Nouveau stress sur le marché interbancaire

La faillite de Lehman Brothers avait porté à des niveaux rarement vus le stress sur les marchés financiers. La gestion de la crise de la dette publique en Europe est en train de faire de même. Au-delà des atermoiements de l’Europe sur la gestion de la dette publique, sont réapparus des thèmes guère réjouissants aux yeux des investisseurs, notamment celui de la déflation, qui avait pourtant disparu des écrans radars il y a quelques mois à peine. Une « disparition » qui n’en est pas une. Avec des taux d’inflation durablement faible, voire négatifs dans certains pays, l’idée d’un scénario de déflation à la japonaise pour l’Europe reste présente à l’esprit de plusieurs investisseurs.

Benjamin Melman, directeur de l’allocation d’actifs et de la gestion quantitative de Edmond de Rothschild Investment Managers faisait un point ce matin sur le sujet.

« Il y a deux sujets d’incertitude à l’heure actuelle: 1) la gouvernance européenne (il y a une volonté politique pour que l’euro n’implose pas, mais des questions demeurent: quel euro ? Est-ce que l’euro est intangible ? Quel niveau de solidarité entre pays membres de l’Union et quelles contreparties à la solidarité entre pays ? Ce sont des sujets structurels qui n’auront de réponse immédiate); 2) la situation macro-économique: la reprise économique est-elle solidement assise ou y a-t-il des fragilités ? La menace de déflation est-elle écartée ? L’Europe aurait besoin d’afficher une coordination des plans de rigueur, tous les pays n’étant pas logés à la même enseigne dans ce domaine. »
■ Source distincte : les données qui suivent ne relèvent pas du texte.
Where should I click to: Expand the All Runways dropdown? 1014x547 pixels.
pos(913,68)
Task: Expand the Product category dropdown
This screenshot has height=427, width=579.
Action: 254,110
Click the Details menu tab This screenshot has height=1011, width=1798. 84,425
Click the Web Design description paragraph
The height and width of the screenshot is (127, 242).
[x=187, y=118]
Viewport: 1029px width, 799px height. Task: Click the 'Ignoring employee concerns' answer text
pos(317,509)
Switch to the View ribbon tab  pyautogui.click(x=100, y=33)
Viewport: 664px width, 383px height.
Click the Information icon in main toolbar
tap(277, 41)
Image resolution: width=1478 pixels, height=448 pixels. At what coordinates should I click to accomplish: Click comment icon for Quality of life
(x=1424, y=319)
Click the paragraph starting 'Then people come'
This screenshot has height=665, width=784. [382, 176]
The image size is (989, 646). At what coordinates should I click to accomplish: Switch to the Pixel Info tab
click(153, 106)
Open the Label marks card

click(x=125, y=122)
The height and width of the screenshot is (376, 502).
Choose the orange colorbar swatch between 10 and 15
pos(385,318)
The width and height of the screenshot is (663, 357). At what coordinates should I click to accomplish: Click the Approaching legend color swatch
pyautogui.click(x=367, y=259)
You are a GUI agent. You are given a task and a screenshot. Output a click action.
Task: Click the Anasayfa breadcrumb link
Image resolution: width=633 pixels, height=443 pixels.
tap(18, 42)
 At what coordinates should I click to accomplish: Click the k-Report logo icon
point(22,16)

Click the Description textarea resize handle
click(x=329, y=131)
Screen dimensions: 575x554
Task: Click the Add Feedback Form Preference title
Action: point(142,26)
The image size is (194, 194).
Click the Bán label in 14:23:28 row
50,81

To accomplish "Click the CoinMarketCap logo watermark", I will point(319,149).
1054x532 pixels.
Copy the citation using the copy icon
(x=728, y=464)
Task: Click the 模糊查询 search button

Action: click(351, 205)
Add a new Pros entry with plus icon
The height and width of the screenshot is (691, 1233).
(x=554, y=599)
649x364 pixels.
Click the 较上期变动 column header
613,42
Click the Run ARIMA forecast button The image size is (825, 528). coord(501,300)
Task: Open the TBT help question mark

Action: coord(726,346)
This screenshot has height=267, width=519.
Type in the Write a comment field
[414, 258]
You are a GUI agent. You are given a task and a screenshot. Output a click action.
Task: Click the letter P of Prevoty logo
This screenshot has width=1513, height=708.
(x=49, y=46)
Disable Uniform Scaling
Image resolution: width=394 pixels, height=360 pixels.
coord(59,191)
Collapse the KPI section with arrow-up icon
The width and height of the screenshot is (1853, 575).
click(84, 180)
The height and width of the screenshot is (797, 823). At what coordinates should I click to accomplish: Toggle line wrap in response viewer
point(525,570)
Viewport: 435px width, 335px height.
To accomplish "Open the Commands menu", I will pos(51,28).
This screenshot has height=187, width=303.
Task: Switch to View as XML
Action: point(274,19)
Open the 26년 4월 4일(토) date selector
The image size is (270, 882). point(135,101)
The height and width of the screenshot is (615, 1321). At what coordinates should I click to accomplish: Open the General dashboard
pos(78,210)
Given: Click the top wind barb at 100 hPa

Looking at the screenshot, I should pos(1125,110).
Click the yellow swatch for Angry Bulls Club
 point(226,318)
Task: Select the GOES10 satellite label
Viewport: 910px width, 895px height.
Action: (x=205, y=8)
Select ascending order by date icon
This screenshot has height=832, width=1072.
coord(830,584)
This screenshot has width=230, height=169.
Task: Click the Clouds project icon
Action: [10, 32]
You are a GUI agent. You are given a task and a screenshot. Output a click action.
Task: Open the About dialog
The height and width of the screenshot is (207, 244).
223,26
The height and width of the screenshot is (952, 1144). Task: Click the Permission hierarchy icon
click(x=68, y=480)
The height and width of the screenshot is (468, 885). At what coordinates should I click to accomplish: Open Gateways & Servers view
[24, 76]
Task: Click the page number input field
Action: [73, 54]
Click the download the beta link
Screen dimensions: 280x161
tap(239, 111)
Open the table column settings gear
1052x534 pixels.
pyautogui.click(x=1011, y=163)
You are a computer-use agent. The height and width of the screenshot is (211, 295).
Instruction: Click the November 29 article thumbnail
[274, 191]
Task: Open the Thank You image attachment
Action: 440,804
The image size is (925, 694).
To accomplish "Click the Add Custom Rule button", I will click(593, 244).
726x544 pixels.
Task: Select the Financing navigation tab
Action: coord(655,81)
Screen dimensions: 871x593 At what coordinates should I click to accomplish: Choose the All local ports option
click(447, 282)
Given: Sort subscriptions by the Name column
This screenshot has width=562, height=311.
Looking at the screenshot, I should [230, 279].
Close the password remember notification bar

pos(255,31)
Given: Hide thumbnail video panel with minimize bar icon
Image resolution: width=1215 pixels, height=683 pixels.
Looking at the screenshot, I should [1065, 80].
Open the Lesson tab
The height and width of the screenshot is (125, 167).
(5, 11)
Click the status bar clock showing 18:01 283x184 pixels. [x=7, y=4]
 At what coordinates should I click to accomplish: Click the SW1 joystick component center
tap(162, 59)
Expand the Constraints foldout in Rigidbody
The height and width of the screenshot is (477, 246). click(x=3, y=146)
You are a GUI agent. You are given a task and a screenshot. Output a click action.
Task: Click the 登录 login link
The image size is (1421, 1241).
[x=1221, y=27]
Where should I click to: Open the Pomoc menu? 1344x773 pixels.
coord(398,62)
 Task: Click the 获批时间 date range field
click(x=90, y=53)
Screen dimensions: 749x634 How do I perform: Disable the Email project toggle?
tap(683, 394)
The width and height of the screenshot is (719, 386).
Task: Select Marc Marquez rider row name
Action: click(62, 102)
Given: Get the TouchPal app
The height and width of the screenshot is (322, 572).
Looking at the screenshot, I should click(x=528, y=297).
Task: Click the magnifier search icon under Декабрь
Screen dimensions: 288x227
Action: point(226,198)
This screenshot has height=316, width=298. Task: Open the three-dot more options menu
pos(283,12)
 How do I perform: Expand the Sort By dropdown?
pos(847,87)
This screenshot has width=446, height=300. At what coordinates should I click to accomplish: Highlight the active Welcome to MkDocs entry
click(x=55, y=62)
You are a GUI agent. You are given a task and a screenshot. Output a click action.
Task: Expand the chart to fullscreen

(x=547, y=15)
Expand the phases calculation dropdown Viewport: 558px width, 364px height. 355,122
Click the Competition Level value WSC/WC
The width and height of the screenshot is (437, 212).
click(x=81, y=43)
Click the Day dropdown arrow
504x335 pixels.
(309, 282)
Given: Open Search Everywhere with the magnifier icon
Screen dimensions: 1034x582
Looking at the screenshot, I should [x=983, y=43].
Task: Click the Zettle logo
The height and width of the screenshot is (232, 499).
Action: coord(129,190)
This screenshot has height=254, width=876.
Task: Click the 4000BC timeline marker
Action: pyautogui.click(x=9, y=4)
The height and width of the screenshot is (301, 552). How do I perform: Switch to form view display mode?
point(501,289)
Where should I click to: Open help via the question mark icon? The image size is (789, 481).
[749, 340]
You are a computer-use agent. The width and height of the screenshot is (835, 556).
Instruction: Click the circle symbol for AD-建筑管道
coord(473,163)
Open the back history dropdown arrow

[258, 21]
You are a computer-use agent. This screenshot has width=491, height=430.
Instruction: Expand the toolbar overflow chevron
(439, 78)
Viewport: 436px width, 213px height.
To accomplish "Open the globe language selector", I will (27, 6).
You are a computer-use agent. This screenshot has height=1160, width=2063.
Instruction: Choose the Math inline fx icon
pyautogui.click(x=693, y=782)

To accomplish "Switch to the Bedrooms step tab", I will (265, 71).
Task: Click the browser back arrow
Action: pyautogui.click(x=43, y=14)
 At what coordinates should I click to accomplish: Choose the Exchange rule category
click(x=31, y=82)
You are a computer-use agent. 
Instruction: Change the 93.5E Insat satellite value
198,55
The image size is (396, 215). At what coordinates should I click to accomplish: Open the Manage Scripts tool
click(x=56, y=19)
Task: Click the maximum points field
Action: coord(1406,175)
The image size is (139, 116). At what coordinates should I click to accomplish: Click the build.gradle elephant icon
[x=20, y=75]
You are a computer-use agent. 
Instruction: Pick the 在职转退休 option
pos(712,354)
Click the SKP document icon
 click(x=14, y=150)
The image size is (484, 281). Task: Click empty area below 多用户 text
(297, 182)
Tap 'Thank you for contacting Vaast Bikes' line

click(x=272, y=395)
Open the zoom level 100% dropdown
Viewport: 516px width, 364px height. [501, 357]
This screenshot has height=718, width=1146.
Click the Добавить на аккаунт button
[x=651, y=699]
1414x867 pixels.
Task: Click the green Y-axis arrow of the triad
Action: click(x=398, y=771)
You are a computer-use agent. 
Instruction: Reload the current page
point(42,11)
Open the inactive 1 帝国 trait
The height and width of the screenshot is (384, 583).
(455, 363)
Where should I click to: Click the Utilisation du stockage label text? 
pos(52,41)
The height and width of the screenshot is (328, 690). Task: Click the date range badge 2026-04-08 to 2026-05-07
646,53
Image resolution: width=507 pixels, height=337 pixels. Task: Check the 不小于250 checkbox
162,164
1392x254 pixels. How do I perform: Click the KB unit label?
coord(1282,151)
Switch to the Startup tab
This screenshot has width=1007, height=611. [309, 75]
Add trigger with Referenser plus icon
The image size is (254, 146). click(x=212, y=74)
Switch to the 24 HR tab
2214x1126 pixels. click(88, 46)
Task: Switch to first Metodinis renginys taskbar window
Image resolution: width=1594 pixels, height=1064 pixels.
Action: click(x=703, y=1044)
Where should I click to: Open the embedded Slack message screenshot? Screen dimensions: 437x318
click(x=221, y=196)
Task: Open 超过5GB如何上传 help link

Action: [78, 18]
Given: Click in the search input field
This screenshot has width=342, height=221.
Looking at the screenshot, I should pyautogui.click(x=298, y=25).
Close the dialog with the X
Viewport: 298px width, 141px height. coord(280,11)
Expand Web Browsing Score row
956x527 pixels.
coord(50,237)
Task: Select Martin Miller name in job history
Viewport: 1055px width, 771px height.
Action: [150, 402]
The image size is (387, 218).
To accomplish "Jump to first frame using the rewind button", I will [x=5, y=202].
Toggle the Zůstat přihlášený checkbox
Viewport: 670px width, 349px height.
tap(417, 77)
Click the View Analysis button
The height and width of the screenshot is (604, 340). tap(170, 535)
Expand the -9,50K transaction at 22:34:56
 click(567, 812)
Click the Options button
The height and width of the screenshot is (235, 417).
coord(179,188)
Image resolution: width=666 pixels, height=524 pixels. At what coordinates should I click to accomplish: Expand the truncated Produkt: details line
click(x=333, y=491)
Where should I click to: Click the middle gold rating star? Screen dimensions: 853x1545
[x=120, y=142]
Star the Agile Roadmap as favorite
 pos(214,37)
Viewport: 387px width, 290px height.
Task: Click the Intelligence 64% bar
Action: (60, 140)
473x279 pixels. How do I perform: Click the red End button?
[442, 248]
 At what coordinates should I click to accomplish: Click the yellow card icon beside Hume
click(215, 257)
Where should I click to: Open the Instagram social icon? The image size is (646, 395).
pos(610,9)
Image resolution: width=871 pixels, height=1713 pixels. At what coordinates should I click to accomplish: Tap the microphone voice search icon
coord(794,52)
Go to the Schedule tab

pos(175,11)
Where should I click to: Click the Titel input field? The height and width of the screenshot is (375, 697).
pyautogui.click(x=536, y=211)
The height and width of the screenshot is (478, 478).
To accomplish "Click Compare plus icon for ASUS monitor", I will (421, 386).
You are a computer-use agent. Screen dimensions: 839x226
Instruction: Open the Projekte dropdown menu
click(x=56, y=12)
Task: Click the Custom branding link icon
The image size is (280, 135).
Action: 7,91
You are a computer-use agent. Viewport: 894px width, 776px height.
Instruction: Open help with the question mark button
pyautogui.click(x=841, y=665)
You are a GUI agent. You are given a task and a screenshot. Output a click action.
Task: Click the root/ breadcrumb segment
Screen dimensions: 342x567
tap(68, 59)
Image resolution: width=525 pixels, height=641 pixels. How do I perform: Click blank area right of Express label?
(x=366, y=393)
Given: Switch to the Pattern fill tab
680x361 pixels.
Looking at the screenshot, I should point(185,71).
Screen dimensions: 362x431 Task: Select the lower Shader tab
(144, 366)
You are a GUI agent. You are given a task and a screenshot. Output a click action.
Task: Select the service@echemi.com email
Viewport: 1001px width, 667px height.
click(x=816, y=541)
Cette idée de coordination est intéressante, car elle permettrait de combler une lacune de l’Europe économique: l’absence de politique budgétaire commune. Les pays ayant une situation économique solide, l’Allemagne et certains pays nordiques, pourraient en effet se permettre de financer un plan de relance, tandis que les pays les plus endettés se focaliserait sur l’assainissement des finances publiques. Cela aurait deux avantages: montrer la cohérence de l’approche européenne et crédibiliser l’union au moment où sa monnaie est attaquée.

Si cela n’est pas fait rapidement, le stress sur les marchés risque de s’amplifier. La situation du marché interbancaire est particulièrement préoccupante comme le montrent l’évolution du swap spreads 2 ans-10 ans en Europe ou le spread OIS-BOR 3 mois aux Etats-Unis. Ce dernier a plus que doublé en l’espace d’un mois, passant de 30 à 70 points de base.

Ce stress a une traduction: un mouvement de fuite vers la qualité caractéristique des périodes où les investisseurs cherchent à tout prix à se mettre à l’abri (illustration tirée d’une note de la Société Générale).

Dans un tel environnement, même si les actions ont fortement chuté, la volatilité et les primes de risque sont remontées à des niveaux tels que cette classe d’actifs semble toujours risquée.